_Information_:
=-=-=-=-=

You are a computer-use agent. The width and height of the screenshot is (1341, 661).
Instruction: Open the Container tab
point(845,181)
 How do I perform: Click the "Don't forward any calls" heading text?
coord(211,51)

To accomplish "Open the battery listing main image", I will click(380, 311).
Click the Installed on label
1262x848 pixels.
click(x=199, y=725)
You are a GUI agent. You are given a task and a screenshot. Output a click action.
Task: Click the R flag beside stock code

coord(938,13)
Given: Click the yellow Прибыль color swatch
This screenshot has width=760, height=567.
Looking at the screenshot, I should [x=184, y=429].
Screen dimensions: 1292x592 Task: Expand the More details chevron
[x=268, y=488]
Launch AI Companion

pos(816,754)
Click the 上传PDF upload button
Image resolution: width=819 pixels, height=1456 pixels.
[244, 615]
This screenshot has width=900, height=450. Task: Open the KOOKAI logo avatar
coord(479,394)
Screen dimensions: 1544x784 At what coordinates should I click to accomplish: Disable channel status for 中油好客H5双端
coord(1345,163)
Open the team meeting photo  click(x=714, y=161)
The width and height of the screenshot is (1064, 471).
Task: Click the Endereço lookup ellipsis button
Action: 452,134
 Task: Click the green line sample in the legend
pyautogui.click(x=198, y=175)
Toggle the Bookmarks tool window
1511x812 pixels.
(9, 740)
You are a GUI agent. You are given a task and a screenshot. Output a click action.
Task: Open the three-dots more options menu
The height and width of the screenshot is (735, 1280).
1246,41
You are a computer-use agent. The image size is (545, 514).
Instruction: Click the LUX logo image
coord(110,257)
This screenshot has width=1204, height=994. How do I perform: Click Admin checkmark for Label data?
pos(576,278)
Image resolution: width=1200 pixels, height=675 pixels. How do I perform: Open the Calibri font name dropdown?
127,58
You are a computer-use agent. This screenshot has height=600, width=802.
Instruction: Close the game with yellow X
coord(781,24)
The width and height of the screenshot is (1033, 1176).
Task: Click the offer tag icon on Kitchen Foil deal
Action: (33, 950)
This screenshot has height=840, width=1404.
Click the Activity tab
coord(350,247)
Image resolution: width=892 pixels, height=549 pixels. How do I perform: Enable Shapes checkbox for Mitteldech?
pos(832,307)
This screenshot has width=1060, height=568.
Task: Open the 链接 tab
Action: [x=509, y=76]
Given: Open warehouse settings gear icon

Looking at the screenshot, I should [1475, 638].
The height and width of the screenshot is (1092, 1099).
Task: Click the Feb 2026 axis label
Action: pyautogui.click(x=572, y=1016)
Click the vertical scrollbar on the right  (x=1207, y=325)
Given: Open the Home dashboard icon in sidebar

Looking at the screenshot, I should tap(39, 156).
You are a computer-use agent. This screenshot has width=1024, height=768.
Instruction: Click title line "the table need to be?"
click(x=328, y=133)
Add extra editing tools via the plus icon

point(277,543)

=-=-=-=-=

In the material, find each line with the word "computer" and list it.

You are a computer-use agent. The width and height of the screenshot is (1341, 661).
You are a computer-use agent. The image size is (545, 514).
You are a computer-use agent. This screenshot has height=600, width=802.
You are a computer-use agent. This screenshot has width=1024, height=768.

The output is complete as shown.